Tag: Michael Scott

True Leads US Men to Silver Medal

Ben True continues to rack up the accolades and pad his résumé in 2013. The newly crowned US 15k champion led the US men’s team to a stunning silver medal at the world cross country championships in Poland on Sunday. In what has been dubbed the ‘Miracle on Dirt’, Ben finished in sixth place and (along with Chris Derrick) earned the automatic ‘A’ standard for the 10,000m at the world championships. The USATF thought so highly of his race that Ben was named their Athlete of the Week.

Pics used for this action sequence are courtesy of Michael Scott. Looks ridiculously fun, doesn't it?

Pics used for this action sequence are courtesy of Michael Scott. Looks ridiculously fun, doesn’t it?

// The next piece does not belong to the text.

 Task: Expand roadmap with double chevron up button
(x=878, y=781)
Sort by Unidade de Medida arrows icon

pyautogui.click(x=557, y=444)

Once Ben got back to the states we were able to conduct a quick interview with him:

Was their a team wide strategy for Team USA? I saw a lap by lap listing of positions, and it looked like you guys methodically worked your way up the field as the race progressed.

After previewing the course, we all knew that it was a difficult course where going out conservatively would be beneficial in the end. We all thought that the tough conditions would favor us, so we were calm and confident. Chris Derrick and I were able to work together for most of the race, as we held onto the back of the lead group as it slowly whittled down to ten.

Was this the most challenging course you’ve ever run? What made it so? Was it the course itself, the conditions, or the combination of the two?

The course was definitely extremely difficult. Lack of straightaways, an interesting combination of thick mud, snow and ice, as well as running up and down a steep alpine skiing slope, made it a challenging course. Staying upright and on your feet was almost as important as running fast.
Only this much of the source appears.